Распахнув дверь, я шагнул в дом. На полу лежал тщедушный человек лет сорока — небритый и лопоухий. Зеленоватым цветом острого лица он напомнил мне Живчика, только Живчик был симпатичнее.
Пермяков был без сознания.
Я наклонился над ним и потряс за плечо.
— Пермяков! Очнись!
Призыв не подействовал. Тогда я позвал своего демона Природы:
— Живчик, приведи его в чувство.
Ладонь кольнуло. Тонкий зеленый стебель вырос из основания большого пальца и, словно живой, залез под одежду Пермякова.
Через секунду Пермяков открыл глаза и снова сдавленно охнул.
— Не трогайте меня! — хрипло зашептал он и попытался отползти от меня, извиваясь всем телом.
Я покачал головой.
— Даже не собирался. Я просто хочу с тобой поговорить. Вставай.
— Господин губернатор, я ничего не делал! — продолжая лежать на спине, взмолился Пермяков.
На меня накатило раздражение. Если с каждым свидетелем будет столько возни, то я и до зимы не найду пропавшего демона. А у меня, между прочим, уйма важных государственных дел!
— Вставай! — с угрозой в голосе повторил я. — Иначе я тебя убью и допрошу твоего призрака.
Угроза подействовала замечательно. Пермяков мгновенно вскочил и вцепился дрожащими пальцами в дверной косяк.
— Не убивайте! — заныл он. — Я все скажу!
— Вот, и замечательно, — вздохнул я. — Зачем ты следишь за домом священника?
— Это не я, — моментально ответил Пермяков.
Опять двадцать пять!
— Убью, если будешь врать, — напомнил я, и острое лицо Пермякова перекосилось от страха.
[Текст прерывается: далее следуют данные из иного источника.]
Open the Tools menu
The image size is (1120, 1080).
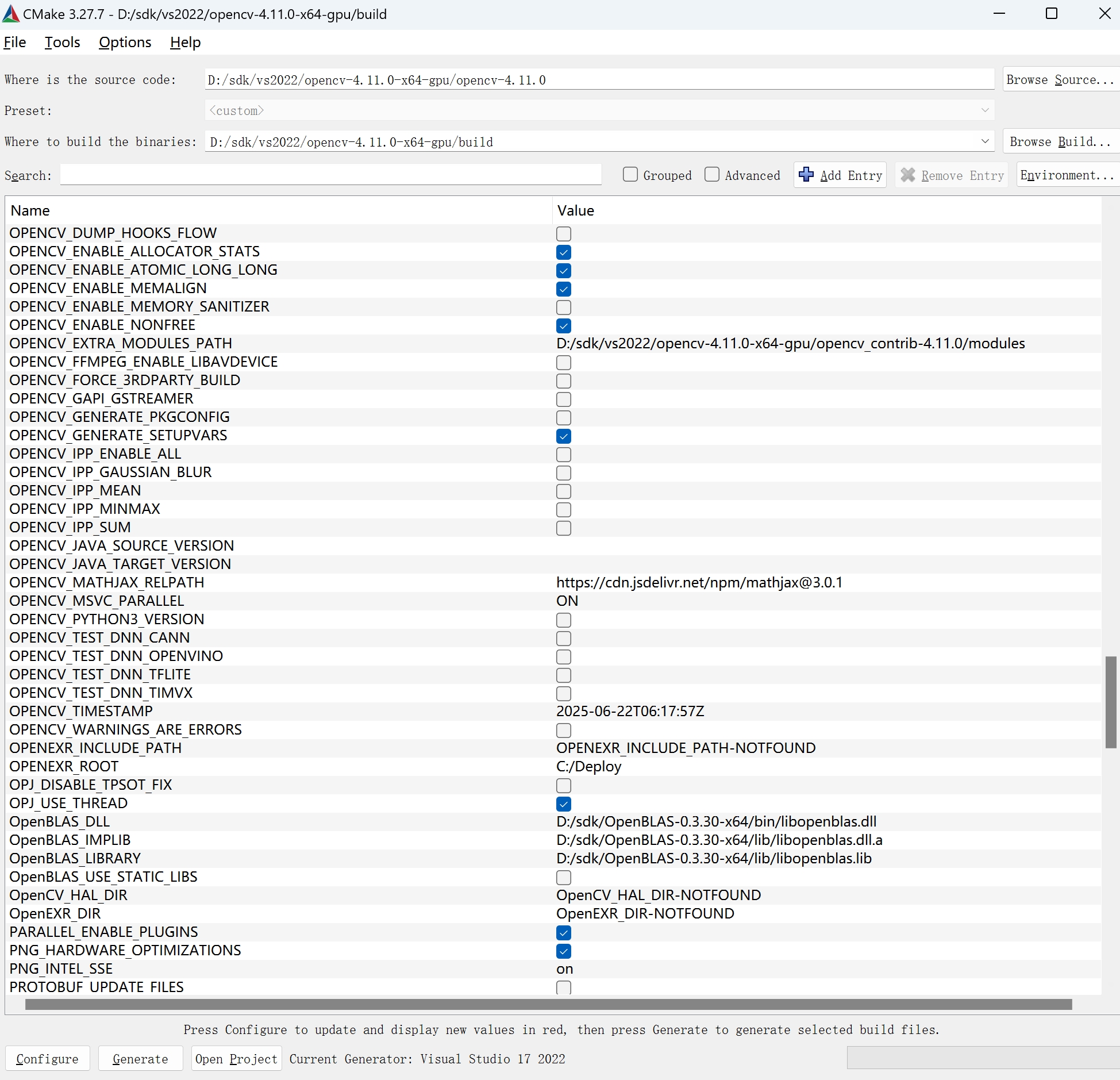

— Господин губернатор, мне просто было обидно! — быстро заговорил он. — У священника есть демон. Господин уездный комиссар к нему в гости ездит. А я? А меня господин Тишин даже не замечает. А ведь я третий год в управе верой и правдой служу, документы переписываю, письма подшиваю.
— Давай ближе к делу, — оборвал я его излияния. — Хотел в чем-то уличить священника?
Пермяков виновато опустил глаза.
— Да. Мне обидно было, что…
— Ясно. Идем, покажешь мне свой наблюдательный пункт.
Вслед за Пермяковым я поднялся по скрипучим ступенькам на второй этаж. Отсюда крутая и хлипкая лесенка вела на чердак.
— Осторожно, она шатается, — предупредил меня писарь.
И привычно полез наверх.
Возле чердачного окна стояла на треноге большая подзорная труба. Рядом с ней — удобное кресло с вытертой обивкой. Видно, Пермяков проводил в этом кресле все свободное время.
Труба была направлена точно на дом отца Иннокентия.
Я наклонился и посмотрел в окуляр. Двор и сад священника отлично просматривались — я видел трепещущую ярко-зеленую пленку портала аномалии. А еще увидел через окно отца Иннокентия — священник о чем-то разговаривал со своей женой.
— Ночью тоже следишь за священником? — спросил я Пермякова, не отрываясь от окуляра.
— Да, — убитым голосом подтвердил писарь.
— Видел кого-нибудь возле аномалии священника?
— С ней что-то случилось, господин губернатор? — оживился Пермяков.
Я молча ждал ответа.
— Видел, — закивал писарь. — Учитель музыки постоянно к ней ходит. И еще дурачок из церкви. Я его два раза видел.
— Кто из них входил в аномалию?
— Оба, — к моему удивлению сказал Пермяков.
Я оторвался от окуляра и нахмурился.
— А ты мне не врешь, часом?
— Что вы, господин губернатор! Своими глазами видел, как они в аномалию входили.
— Вместе? — уточнил я.
Кажется, вокруг безобидной природной аномалии отца Иннокентия плелся целый заговор.
— Нет, ваше сиятельство! — замотал головой Пермяков. — Они поодиночке в аномалию шастали. Вместе я их никогда не видел.
Это осложняло дело. Теперь придется говорить и с учителем музыки, и с блаженным, которого отец Иннокентий так неосмотрительно решил накормить.